Saturday, 22 November 2008

Save the last dance for me

Thus far I have resisted the temptation to discuss the issue that divides the nation. No, not the recession, the mental health of the Prime Minister or the prospects for an early general election, I mean the real issue : John Sergeant and his uncooperative feet.

Anyone meeting me would probably be surprised to learn that I am a trained dancer with certificates and medals and, on one terrifying occasion, an appearance on the West End stage. Tap is my thing. Maxi-Fords, ripples, time-steps, pick-ups, cut-aways and wings hold no fear for this fat man although the gruesomely difficult step-over is, sadly, a thing of the past. I even invented a step once, a 16-beat turning riff, although I'm not sure I can still remember how to do it. Dancing requires you to move in ways you never thought possible but with practice even the most complex steps can be mastered by anyone possessing reasonable coordination. It is good exercise, provides endless new challenges and gives a lot of people a lot of fun. My dodgy ticker no longer allows me to dance with vigour for fear that a triple pick-up timestep with double-shuffle will result in a luggage label being attached to my big toe and a trip to the local crematorium. Nonetheless gentle jigging about is still possible from time to time and injects a little pleasure into my otherwise miserable existence.

When Strictly Come Dancing started in 2004 it was an early summer show running from May to July. A second series followed later that year and since then it has run from early October up to Christmas and been one of the BBC's most popular shows. The format has been sold overseas and the American version, Dancing with the Stars, is huge. I haven't watched "Strictly" regularly since the third series because I found it became rather formulaic, although the competitors changed the performances didn't and the judges' comments became entirely predictable. Now I watch the last two or three weeks by which time those who can't dance or don't care to try have usually been eliminated and the remaining competitors perform to a very good level. For me the entertainment value lies in the quality of the dancing not in the early rounds of scoffing at uncoordinated performing seals. When the continued presence of John Sergeant on the show started to cause a stink a couple of weeks ago I looked at his performances on the BBC website and had no difficulty in including him in the performing seal category.

Recent heavy voting for him has been criticised as making a mockery of the show as a dance contest.
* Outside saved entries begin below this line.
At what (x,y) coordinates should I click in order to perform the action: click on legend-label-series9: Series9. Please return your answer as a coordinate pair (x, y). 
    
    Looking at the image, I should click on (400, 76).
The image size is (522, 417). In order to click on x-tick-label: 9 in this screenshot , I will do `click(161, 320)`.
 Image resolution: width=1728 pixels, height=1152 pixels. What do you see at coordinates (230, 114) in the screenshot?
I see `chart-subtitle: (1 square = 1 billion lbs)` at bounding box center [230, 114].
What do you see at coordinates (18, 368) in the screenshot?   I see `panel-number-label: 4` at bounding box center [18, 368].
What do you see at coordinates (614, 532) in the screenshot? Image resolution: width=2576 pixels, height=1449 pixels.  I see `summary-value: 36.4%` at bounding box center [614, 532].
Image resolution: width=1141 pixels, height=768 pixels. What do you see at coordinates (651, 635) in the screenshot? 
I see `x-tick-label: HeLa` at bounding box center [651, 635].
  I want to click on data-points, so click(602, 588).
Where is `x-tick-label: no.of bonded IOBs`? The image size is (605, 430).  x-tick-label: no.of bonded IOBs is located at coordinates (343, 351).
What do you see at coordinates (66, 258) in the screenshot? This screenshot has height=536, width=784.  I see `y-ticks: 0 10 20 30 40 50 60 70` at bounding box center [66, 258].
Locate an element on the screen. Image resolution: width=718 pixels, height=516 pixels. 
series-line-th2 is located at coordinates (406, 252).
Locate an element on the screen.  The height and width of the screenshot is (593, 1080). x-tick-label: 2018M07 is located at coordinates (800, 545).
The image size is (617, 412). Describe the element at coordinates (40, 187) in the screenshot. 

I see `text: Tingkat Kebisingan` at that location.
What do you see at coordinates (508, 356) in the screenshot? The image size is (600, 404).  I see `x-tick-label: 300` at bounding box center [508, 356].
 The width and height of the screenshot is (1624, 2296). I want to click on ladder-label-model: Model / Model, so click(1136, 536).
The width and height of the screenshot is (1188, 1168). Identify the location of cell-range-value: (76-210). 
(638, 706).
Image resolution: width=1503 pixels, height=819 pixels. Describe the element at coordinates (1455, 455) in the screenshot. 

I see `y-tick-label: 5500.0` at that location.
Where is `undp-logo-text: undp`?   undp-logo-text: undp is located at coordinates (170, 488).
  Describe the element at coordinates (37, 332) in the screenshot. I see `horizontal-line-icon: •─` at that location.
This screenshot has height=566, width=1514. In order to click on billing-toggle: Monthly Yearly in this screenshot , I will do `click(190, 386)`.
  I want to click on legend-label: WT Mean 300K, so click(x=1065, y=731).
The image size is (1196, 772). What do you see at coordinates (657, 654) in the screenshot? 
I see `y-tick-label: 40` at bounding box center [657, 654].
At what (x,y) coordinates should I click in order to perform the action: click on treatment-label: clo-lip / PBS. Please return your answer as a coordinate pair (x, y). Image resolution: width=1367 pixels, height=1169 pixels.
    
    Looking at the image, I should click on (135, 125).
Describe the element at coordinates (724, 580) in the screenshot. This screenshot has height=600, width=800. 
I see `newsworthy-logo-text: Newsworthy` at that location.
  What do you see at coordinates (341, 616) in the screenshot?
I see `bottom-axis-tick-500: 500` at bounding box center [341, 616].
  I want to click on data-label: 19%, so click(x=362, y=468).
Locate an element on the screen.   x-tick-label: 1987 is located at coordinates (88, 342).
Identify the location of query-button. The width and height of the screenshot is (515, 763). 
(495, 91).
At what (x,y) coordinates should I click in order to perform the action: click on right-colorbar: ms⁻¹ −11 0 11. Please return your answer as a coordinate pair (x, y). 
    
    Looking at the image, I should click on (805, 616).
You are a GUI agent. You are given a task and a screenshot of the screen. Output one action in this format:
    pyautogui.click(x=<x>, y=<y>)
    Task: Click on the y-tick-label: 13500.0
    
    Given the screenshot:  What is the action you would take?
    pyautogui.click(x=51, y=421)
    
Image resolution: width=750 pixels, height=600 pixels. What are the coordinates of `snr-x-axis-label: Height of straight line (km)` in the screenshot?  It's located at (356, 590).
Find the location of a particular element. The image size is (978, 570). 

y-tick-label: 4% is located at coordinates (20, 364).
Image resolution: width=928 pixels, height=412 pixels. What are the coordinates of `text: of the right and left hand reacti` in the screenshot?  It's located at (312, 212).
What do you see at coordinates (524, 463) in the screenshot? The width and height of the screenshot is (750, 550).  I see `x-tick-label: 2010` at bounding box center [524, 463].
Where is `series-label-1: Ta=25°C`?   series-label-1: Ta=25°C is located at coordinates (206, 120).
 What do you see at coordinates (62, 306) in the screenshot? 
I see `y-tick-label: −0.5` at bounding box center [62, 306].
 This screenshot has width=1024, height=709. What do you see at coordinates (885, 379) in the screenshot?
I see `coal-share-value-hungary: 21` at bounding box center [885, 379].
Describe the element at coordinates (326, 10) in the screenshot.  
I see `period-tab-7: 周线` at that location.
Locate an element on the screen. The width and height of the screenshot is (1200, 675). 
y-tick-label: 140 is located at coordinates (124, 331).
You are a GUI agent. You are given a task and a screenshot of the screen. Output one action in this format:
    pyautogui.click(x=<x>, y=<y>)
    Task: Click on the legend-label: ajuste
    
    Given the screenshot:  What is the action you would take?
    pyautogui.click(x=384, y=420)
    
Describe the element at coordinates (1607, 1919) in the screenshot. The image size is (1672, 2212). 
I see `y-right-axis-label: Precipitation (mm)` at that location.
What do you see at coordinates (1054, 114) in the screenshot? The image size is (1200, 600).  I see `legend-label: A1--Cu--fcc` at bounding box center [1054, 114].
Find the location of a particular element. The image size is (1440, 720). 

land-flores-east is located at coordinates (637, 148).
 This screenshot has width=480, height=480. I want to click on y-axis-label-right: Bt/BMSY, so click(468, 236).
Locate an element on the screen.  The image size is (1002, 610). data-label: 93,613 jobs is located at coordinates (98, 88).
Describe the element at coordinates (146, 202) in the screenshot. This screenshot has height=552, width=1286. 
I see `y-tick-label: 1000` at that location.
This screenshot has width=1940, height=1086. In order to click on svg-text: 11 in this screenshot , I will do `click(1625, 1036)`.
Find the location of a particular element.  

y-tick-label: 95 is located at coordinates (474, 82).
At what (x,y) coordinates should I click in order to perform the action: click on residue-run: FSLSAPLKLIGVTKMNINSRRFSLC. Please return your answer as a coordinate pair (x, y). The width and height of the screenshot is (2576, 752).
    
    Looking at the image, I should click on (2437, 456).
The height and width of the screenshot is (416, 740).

Last week the actress Cheri Lunghi was voted out despite being an excellent dancer and I suspect that spurred Mr Sergeant into withdrawing before further injustices were meted out to those of ability and dedication. I do not suggest he hasn't tried and his final waltz on tonight's show was a very passable effort for a 64 year-old and was performed with elegance and great dignity.

The issue thrown up by these events is rather interesting. The BBC throws the vote out to the public and hopes that the votes cast will not result in perverse results yet it has no control over how people will vote. Some will vote purely on their assessment of the quality of dancing, some will vote for their favourite actor/actress/singer or whatever, some will vote for one person in the hope it will result in the elimination of someone they don't like, some will vote for a contestant who has been treated harshly by the judges and, no doubt, some will vote for a non-dancer who provides great entertainment value. Hundreds more reasons could lie behind decisions to phone in. Every reason is equally legitimate because the matter is open to all and when a vote is open to all you are stuck with what the voters choose to do, no matter how strongly you might feel they are doing the wrong thing.

In the second series of Strictly Come Dancing there were several contestants who had little control over their feet. Three were eliminated early on but one, Julian Clary, made it to the final. In doing so he got further than the athlete Roger Black and the singer Aled Jones, both of whom were very accomplished dancers. I do not recall many complaints at the time, presumably because Mr Clary was hugely entertaining both in his lacklustre dancing and in his observations about his own performances and the show in general. No dancer who witnessed his attempt at a jive could see it as anything other than an exhibition of comic mime and I had no difficulty in enjoying it for what it was.

I wonder whether the outrage about John Sergeant lasting so long is a sign that the show has outlived its usefulness as an entertainment. Perhaps Bruce Forsythe's retirement at the end of the current series would be a good opportunity for it to come off the air before it takes itself too seriously. I don't really care one way or the other, but one thing is essential for the good of the nation, Bruce must receive the knighthood he so richly deserves.


2 comments:

Charon QC said...

FB: Excellent tun of phrase.... needed a laugh...

"..... In a luggage label being attached to my big toe and a trip to the local crematorium."

Charon QC said...

Agree.. time for Brucie to get a *K*.... although he did have a most unusual baseball cap on during a recent video... as HIGNIFY picked up.